RECORDED INFORMATION =>
+===+

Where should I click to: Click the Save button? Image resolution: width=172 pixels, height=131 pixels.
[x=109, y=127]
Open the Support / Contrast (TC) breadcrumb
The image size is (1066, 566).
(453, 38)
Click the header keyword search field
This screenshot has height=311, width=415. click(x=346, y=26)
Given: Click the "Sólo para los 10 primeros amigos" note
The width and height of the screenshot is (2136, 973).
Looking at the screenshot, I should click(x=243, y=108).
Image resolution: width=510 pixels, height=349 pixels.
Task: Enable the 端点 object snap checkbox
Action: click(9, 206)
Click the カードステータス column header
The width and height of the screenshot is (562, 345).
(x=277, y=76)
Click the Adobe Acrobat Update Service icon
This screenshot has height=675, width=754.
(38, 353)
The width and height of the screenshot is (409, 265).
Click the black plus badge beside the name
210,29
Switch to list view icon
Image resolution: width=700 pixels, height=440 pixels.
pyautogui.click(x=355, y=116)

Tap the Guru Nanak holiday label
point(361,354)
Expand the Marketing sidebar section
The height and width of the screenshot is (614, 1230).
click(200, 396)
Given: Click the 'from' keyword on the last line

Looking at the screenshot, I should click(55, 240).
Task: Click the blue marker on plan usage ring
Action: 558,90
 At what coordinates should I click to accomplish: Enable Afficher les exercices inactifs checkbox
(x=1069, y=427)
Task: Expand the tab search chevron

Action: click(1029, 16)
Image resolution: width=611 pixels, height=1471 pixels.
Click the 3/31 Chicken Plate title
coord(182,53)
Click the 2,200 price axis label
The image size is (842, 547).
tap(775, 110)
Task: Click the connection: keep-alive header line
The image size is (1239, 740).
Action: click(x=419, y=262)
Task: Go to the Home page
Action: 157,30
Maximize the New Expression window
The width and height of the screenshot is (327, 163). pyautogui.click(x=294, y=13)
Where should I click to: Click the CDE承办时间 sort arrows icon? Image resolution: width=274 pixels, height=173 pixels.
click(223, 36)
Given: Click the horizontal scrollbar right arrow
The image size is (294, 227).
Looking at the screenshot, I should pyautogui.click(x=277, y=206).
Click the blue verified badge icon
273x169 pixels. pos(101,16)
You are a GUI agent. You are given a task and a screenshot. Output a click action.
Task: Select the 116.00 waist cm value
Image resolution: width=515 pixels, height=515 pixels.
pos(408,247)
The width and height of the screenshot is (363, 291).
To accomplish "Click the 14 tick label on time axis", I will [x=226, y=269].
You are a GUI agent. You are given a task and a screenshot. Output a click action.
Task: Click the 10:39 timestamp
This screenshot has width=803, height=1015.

+===+

WORK TO BE COMPLETED => Go to the line in the material above that contains "para los 10" and copy exactly from there through the line that contains "Image resolution: width=611", stopping after it.

TASK SOLUTION =>
Given: Click the "Sólo para los 10 primeros amigos" note
The width and height of the screenshot is (2136, 973).
Looking at the screenshot, I should click(x=243, y=108).
Image resolution: width=510 pixels, height=349 pixels.
Task: Enable the 端点 object snap checkbox
Action: click(9, 206)
Click the カードステータス column header
The width and height of the screenshot is (562, 345).
(x=277, y=76)
Click the Adobe Acrobat Update Service icon
This screenshot has height=675, width=754.
(38, 353)
The width and height of the screenshot is (409, 265).
Click the black plus badge beside the name
210,29
Switch to list view icon
Image resolution: width=700 pixels, height=440 pixels.
pyautogui.click(x=355, y=116)

Tap the Guru Nanak holiday label
point(361,354)
Expand the Marketing sidebar section
The height and width of the screenshot is (614, 1230).
click(200, 396)
Given: Click the 'from' keyword on the last line

Looking at the screenshot, I should click(55, 240).
Task: Click the blue marker on plan usage ring
Action: 558,90
 At what coordinates should I click to accomplish: Enable Afficher les exercices inactifs checkbox
(x=1069, y=427)
Task: Expand the tab search chevron

Action: click(1029, 16)
Image resolution: width=611 pixels, height=1471 pixels.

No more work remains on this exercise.